In the 1850 Federal census Missouri had a population of 682,044 people. Of those a little over 5,000 had been born in Maryland and moved to Missouri. There were also over 500 who had been born in Delaware and over 5.000 who had been born in Virginia.
One area of North Central Missouri was called “Little Dixie” due to the number of people from Virginia and other southern states that moved to it. The number of countries that make up “Little Dixie” varies with the source being referenced but from 13 to 17 countries spread across the north central part of Missouri. Little Dixie starts in the East at the Mississippi and the Salt River below Hannibal, Missouri and travels west from there.
Missouri came about by way of the Louisiana Purchase in 1803. Missouri was a slave state since its statehood in 1821. When the Southerners migrated to Missouri’s Little Dixie by way of the Mississippi river, they brought their cultural, social, agricultural, architectural, political and economic practices, including slavery. They grew hemp and tobacco and had large farms with 20 or more slaves. The area today is still well known for the antebellum houses and their political views.
One town, a large number of travelers passed through, was Hannibal, Missouri. The bulk of Hannibal is in Marion County and a small portion is in Ralls County. It is about 100 miles north of St. Louis. In 1830 the population was 30 and in 1850 the population was over 2,000. In 1850 Hannibal was a bustling river town. In 1859 the Hannibal St Joseph Railroad was completed. Many people migrating west would travel to Hannibal, then by train to St Joseph to be outfitted for the trip further west. Hannibal had 14 tobacco factories, mills, lumberyards, etc. At that time it was the third largest city in Missouri. With strong southern sympathy in Ralls and Marion County when the American Civil War broke out the Union sent large forces to those counties to ensure young men did not leave to join the southern forces and to ensure the Mississippi stayed in Union control. The Missouri government broke into two governments with the part that favored the south becoming a government in exile in Neosho, Missouri (located in the south west part of the state)
A number of families from Delmarva migrated to Little Dixie. One person who went there was George Bacon. George Bacon (1809-1874) was part of the Bacon family that lives just north of Delmar. George was the son of Henry and Mary Parker Bacon. Some members of the Parker family had gone to Missouri and settled on the Salt River around Shelbyville. Henry had served in the Delaware Militia during the War of 1812. George was involved in the Methodist church at an early age and continued that involvement throughout his life. While in his teens he was a clerk in a store in Laurel. He remained in Laurel until 1835 when a sense of adventure struck him and he headed west on horseback to Missouri. He investigated Palmyra, Missouri and found it his liking. He returned to Laurel Delaware and begged money from his father to help buy $2,000 worth of merchandise to be sent to Palmyra. $2,000 in today’s money would be about $62,000. He set up a retail store in Palmyra.

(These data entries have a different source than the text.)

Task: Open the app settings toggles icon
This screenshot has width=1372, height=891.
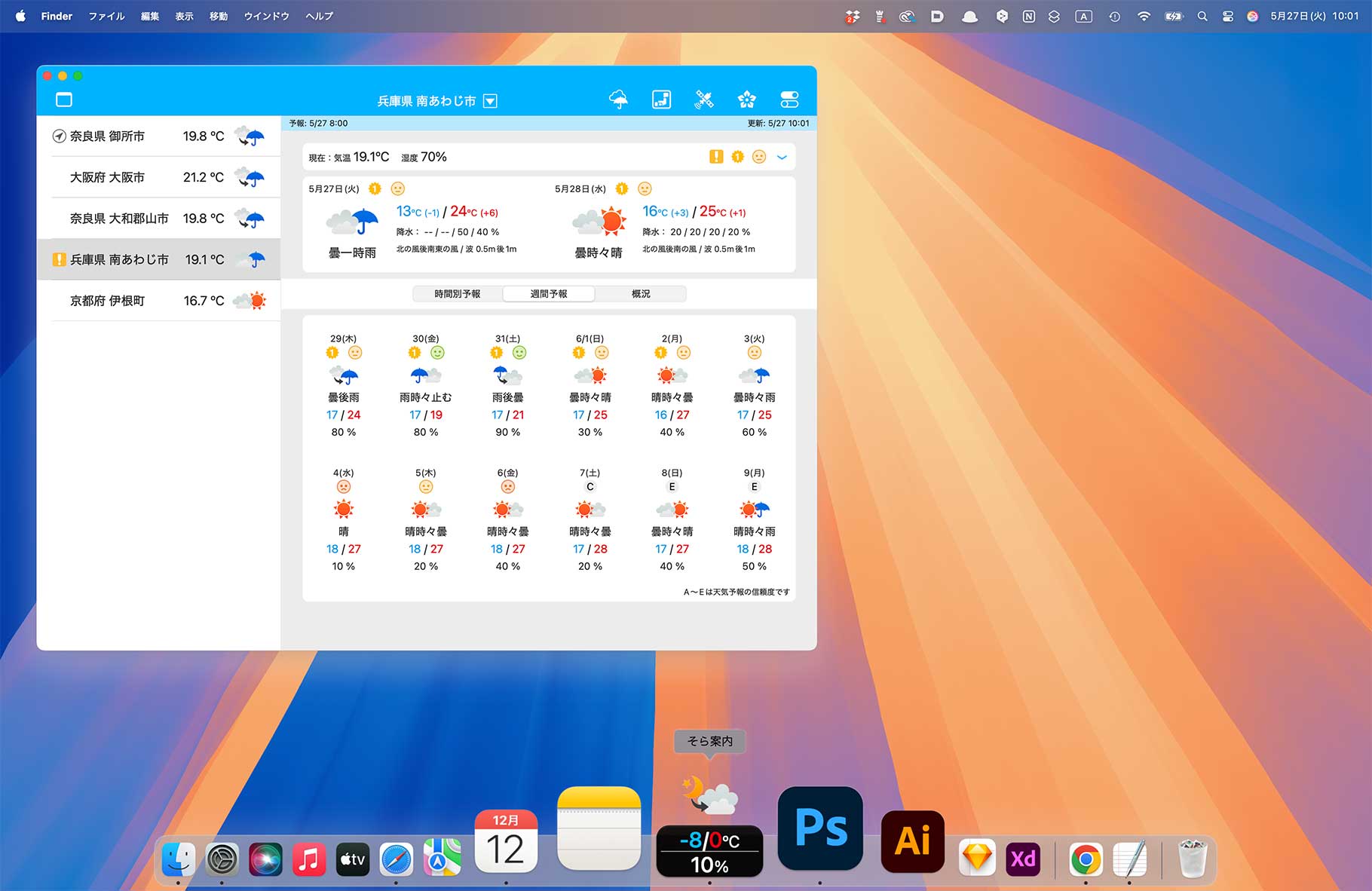Action: (x=789, y=98)
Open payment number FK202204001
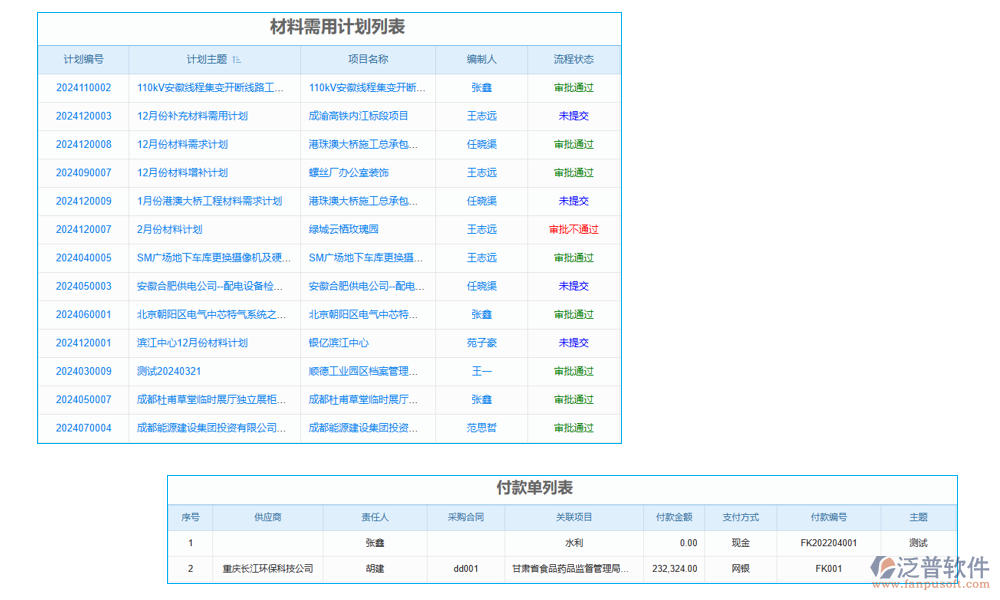Viewport: 1000px width, 600px height. [x=827, y=542]
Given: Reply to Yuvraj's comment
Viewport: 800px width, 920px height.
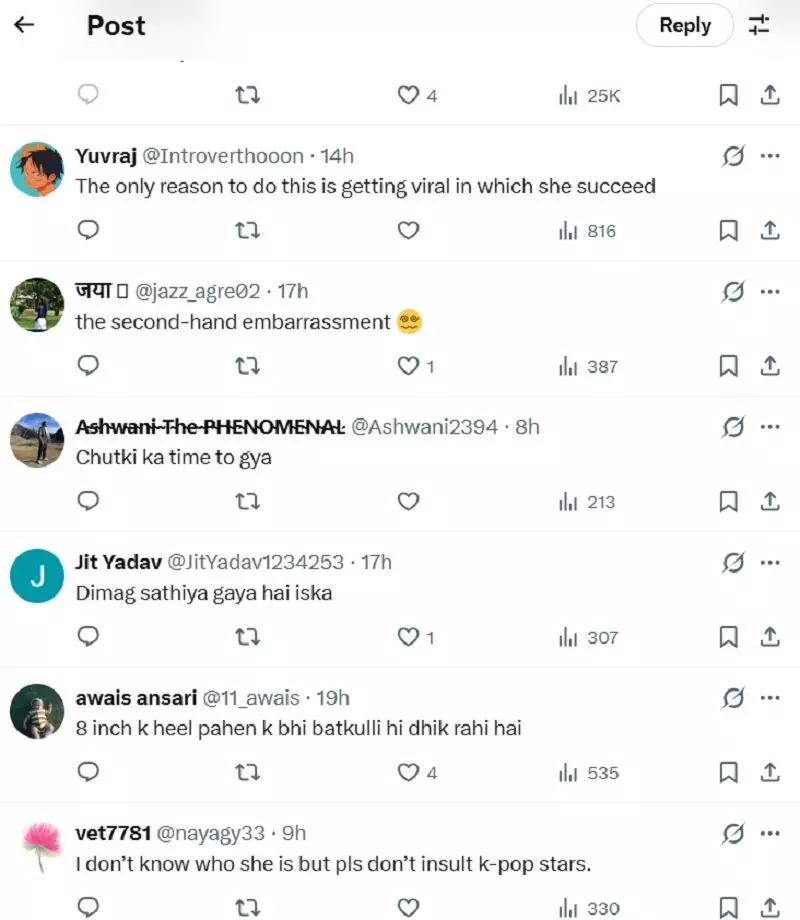Looking at the screenshot, I should pos(88,231).
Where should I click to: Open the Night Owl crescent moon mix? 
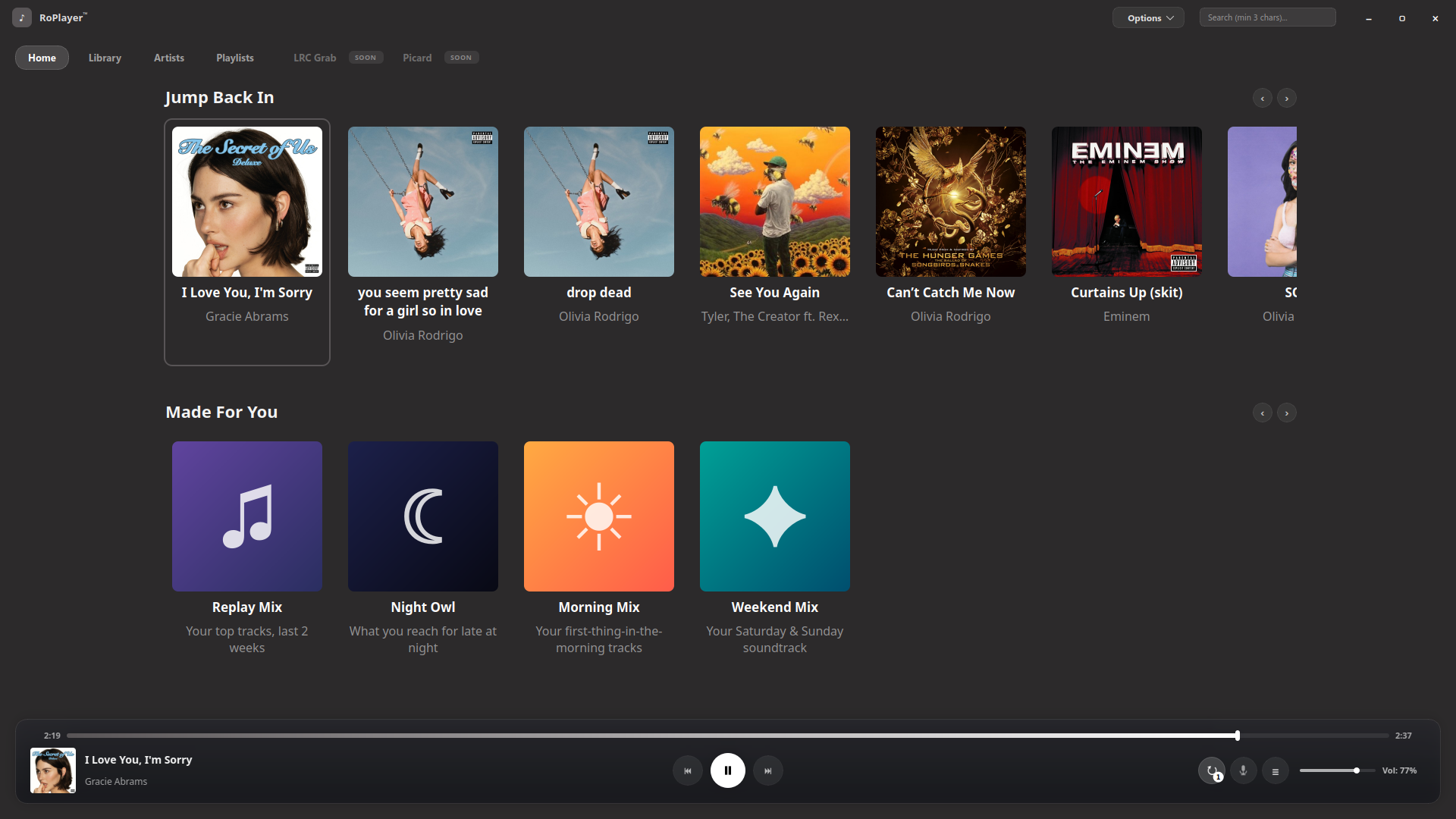[x=423, y=516]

In 1837 he married, in Palmyra, Catherine Lakenan (1817-1904). They had children: Thomas H Bacon (1839-1908), Mary E. Bacon (1841- ), Robert L. Bacon (1844- ), and George Richardson Bacon (1846-1876). Since George was active in the Methodist church he donated land to build Bacon’s chapel on. He was also a trustee of the church when in 1844 the great split came to the Methodist church over slavery. He locked the doors of the church preventing the preacher from using the church until the church was placed on the side of Methodism George favored.
In 1847 he moved to Hannibal, Missouri, home of Mark Twain. There he had a very successful grocery business. He was active in the town.
In 1874 George Bacon died. He was buried in Mt. Olivet cemetery in Hannibal.
The Bacon family of Missouri was well aware of their relatives in Laurel. They visited some and during the American Civil War there was talk that the oldest son, Thomas, while in the Confederate Army had visited Laurel. George’s son, Robert was also in the Confederate Army.